--- START ---

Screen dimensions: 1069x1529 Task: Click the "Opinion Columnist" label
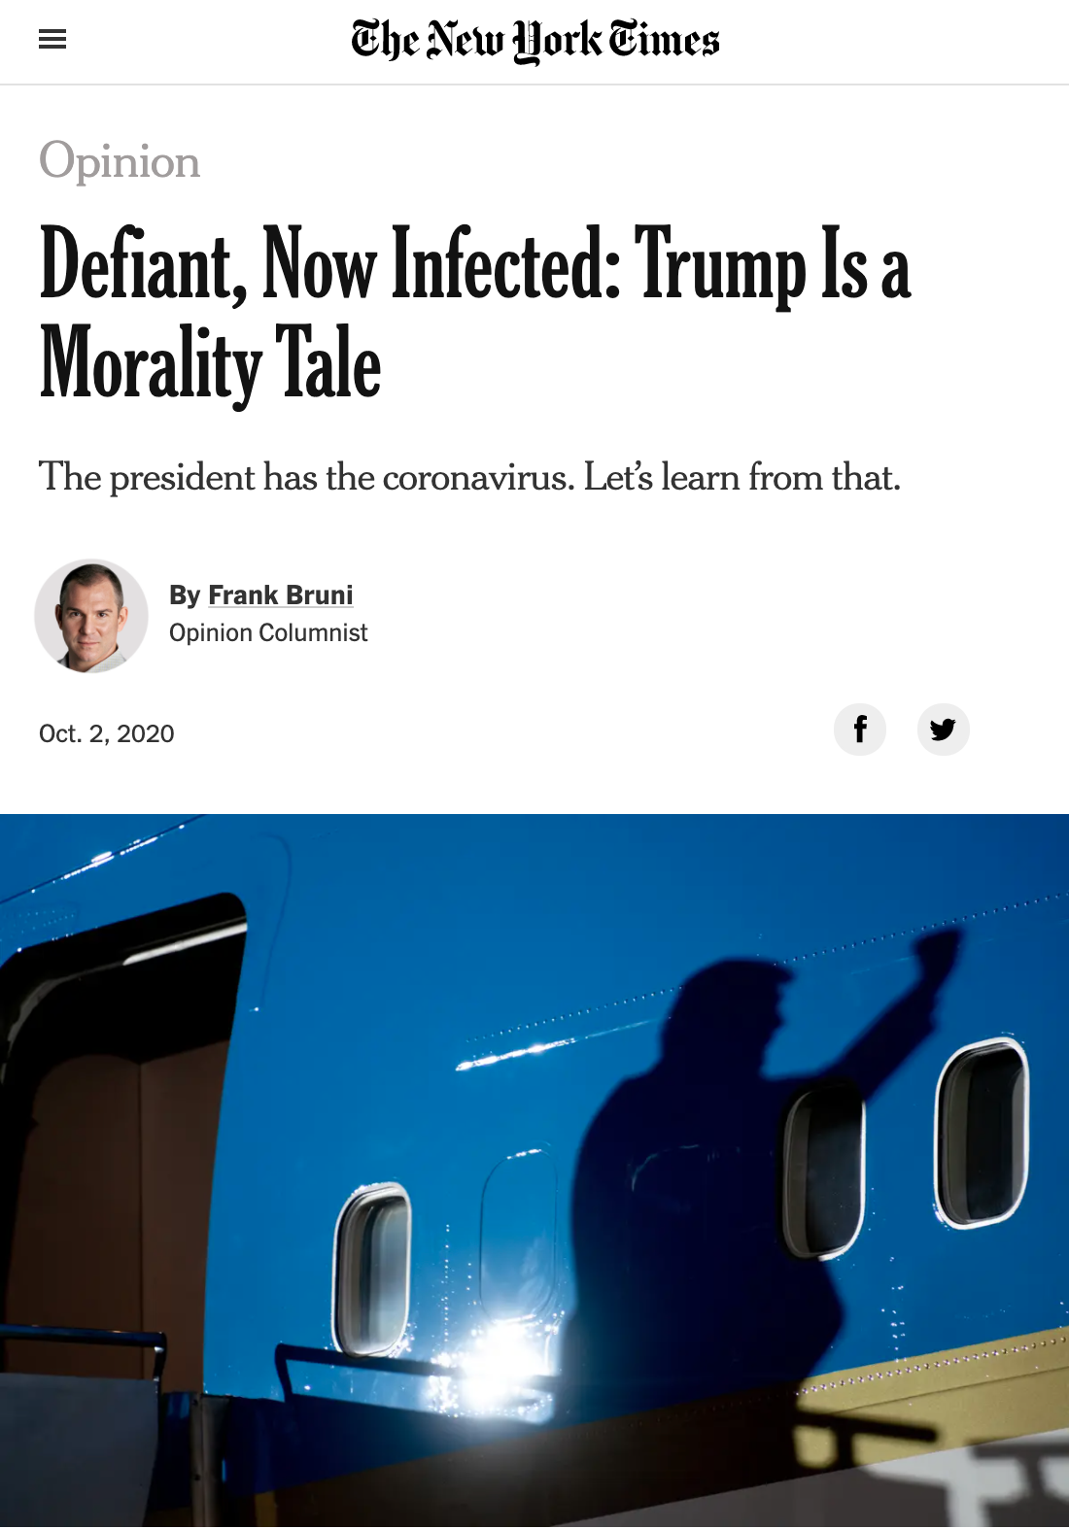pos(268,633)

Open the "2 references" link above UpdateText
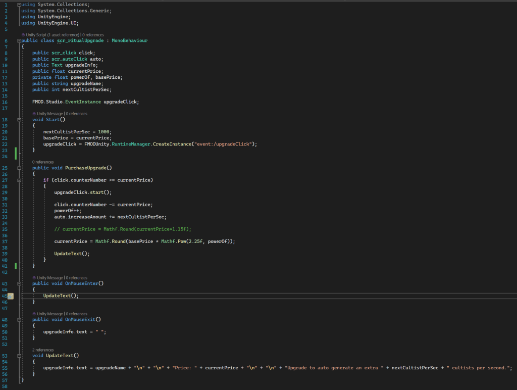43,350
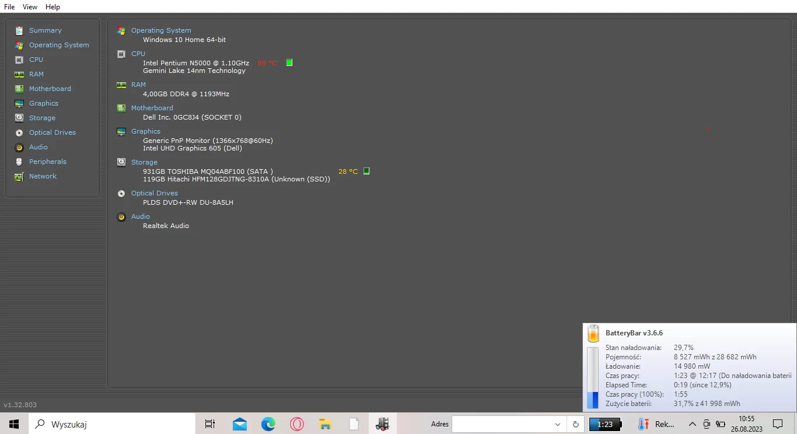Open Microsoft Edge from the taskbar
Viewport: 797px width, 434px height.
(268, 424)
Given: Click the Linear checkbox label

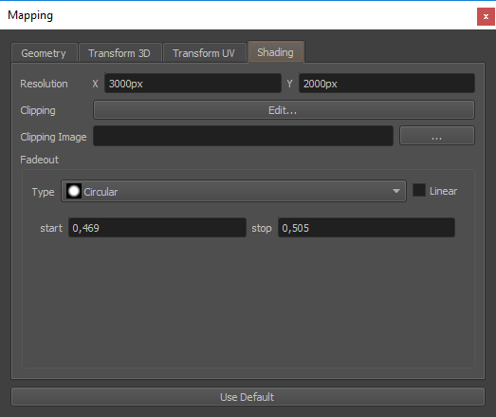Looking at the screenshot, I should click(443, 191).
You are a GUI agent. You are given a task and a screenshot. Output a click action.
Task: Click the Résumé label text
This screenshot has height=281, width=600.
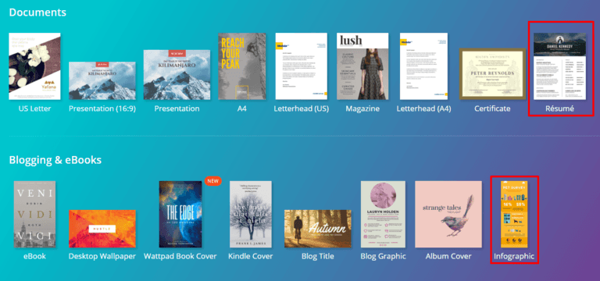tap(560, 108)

--- END ---
--- START ---

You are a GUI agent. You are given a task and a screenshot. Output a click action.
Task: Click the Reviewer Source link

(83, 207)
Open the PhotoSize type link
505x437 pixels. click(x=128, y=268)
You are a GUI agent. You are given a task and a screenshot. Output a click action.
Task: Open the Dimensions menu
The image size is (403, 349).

--- END ---

• **Exercise directions**: There is a line with "Task: Click the Reviewer Source link" and a line with "The image size is (403, 349)." above. Copy exactly those two lines and all lines between them, with nothing else.

• **Response for this exercise**:
Task: Click the Reviewer Source link

(83, 207)
Open the PhotoSize type link
505x437 pixels. click(x=128, y=268)
You are a GUI agent. You are given a task and a screenshot. Output a click action.
Task: Open the Dimensions menu
The image size is (403, 349).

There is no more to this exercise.